The 19 vision teams, established by Mayor Harris four years ago as a way to involve more people in setting priorities for city projects, operate with a small number of guidelines and are not subject to open-meeting laws. Members are not elected, as are those of neighborhood boards, and are generally people who show up for meetings. This leaves the teams vulnerable to special-interest groups who may easily control decision-making by sheer numbers.
Teams have no standard procedures for conducting business. Meeting schedules and posting of agendas and minutes are inconsistent, which makes involvement by other members of the public difficult. With so much money at stake -- as much as $38 million annually in past years -- vision teams should be a process that is open to as many as want to participate. Its members should be held accountable for their actions, which is not the case at present.
Neighborhood boards, which must adhere to defined procedures and laws, often find themselves in conflict and in competition with vision teams. Vision teams say their purpose is long term, while neighborhood boards work on short-term problems. However, the boards were set up in 1972 to increase community involvement and interaction with government officials. Its purpose is to make known its desires in basic services, economic development and land-use issues. Like vision teams, boards advise government leaders about their priorities for capitol improvement projects.

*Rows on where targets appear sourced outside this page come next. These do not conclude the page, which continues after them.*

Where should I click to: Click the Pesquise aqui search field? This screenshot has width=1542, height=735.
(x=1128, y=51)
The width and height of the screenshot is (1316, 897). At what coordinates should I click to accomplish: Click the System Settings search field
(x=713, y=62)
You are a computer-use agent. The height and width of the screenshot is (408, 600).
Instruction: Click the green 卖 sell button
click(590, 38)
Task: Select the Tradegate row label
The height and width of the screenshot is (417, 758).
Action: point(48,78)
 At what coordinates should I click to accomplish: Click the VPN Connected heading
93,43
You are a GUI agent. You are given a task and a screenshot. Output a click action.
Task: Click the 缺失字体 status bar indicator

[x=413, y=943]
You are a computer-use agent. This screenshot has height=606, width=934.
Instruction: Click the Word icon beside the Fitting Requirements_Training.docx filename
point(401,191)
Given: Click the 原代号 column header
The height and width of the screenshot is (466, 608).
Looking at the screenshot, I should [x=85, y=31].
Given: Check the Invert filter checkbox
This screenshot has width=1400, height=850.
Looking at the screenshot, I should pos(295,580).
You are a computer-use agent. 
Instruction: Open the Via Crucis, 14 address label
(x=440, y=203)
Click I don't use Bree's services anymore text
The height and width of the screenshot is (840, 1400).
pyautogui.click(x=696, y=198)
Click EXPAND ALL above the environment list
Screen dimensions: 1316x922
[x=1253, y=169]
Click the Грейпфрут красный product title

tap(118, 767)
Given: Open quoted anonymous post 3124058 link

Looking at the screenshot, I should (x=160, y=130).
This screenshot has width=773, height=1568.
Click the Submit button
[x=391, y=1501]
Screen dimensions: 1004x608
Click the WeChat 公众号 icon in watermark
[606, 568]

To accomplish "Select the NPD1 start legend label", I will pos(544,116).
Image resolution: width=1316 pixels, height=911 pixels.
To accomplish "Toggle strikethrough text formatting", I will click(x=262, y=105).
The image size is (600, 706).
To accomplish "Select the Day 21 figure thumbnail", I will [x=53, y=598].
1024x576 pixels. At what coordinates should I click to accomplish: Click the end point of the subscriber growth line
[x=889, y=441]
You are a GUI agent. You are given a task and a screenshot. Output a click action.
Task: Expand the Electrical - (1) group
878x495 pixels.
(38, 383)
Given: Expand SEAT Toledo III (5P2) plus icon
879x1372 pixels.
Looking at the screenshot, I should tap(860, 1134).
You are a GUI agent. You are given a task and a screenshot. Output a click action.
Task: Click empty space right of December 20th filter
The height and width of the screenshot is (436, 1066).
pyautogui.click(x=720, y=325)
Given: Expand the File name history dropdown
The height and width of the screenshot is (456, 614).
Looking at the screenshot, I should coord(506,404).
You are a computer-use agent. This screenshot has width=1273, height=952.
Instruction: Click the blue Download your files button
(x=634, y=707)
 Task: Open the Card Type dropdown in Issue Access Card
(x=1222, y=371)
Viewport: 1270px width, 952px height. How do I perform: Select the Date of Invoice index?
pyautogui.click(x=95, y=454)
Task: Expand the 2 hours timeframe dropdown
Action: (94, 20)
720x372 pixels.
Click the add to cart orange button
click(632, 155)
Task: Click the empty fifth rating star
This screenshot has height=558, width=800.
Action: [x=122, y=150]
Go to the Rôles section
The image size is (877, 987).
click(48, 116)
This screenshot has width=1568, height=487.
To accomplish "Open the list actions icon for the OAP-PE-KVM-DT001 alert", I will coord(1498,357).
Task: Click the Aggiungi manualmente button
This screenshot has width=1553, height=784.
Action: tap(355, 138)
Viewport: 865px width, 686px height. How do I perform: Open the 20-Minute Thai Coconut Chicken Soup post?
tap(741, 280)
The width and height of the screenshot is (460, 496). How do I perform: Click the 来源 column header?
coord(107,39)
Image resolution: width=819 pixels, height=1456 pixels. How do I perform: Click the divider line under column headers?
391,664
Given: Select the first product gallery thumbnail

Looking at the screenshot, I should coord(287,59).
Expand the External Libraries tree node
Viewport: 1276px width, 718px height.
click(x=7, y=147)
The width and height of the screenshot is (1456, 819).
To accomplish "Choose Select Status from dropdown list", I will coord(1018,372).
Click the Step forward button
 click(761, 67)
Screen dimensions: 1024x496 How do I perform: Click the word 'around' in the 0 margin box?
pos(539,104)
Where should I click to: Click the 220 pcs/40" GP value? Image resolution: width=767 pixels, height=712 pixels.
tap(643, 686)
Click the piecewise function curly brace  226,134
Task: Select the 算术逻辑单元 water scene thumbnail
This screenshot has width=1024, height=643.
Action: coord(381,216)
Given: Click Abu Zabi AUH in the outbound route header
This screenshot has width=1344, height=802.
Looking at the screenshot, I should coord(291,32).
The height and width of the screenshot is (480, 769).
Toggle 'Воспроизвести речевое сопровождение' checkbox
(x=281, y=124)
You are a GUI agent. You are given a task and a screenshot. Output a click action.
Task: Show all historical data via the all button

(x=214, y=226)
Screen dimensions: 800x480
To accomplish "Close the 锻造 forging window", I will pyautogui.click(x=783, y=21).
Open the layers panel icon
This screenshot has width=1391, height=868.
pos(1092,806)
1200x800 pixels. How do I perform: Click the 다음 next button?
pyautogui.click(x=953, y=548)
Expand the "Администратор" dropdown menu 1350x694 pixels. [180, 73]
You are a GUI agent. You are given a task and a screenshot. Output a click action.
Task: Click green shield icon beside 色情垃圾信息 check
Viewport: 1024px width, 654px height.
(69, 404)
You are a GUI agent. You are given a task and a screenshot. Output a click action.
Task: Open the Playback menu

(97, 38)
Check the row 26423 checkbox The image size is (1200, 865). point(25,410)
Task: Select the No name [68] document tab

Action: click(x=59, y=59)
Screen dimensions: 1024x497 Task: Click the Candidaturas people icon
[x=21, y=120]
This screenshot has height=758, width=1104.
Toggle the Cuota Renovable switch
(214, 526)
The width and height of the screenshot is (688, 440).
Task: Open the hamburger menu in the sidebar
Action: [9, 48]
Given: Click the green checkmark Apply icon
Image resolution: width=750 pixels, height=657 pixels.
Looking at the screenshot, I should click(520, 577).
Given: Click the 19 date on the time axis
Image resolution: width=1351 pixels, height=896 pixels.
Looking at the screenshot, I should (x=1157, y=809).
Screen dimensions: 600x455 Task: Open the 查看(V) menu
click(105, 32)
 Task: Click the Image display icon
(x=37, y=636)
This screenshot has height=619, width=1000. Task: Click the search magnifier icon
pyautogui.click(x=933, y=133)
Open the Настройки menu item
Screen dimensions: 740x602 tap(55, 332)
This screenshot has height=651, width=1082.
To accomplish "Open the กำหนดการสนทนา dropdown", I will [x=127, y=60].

Because the teams' functions are already part of the boards' mandate, there is no reason why the teams should not be combined with the boards. Team members need not be board members, although many board members are also on the teams and visa versa. Teams could be set up as a standing committee so that their work may be focused on projects.
The merger would end the two groups' competition for city attention and money. Vision teams had been allocated $2 million each, while boards were given half that amount, a sore point for the boards. The city's fiscal crisis may necessitate cutting funds for both groups next year and it makes sense that with fewer dollars available the organizations pool their resources and their undertakings.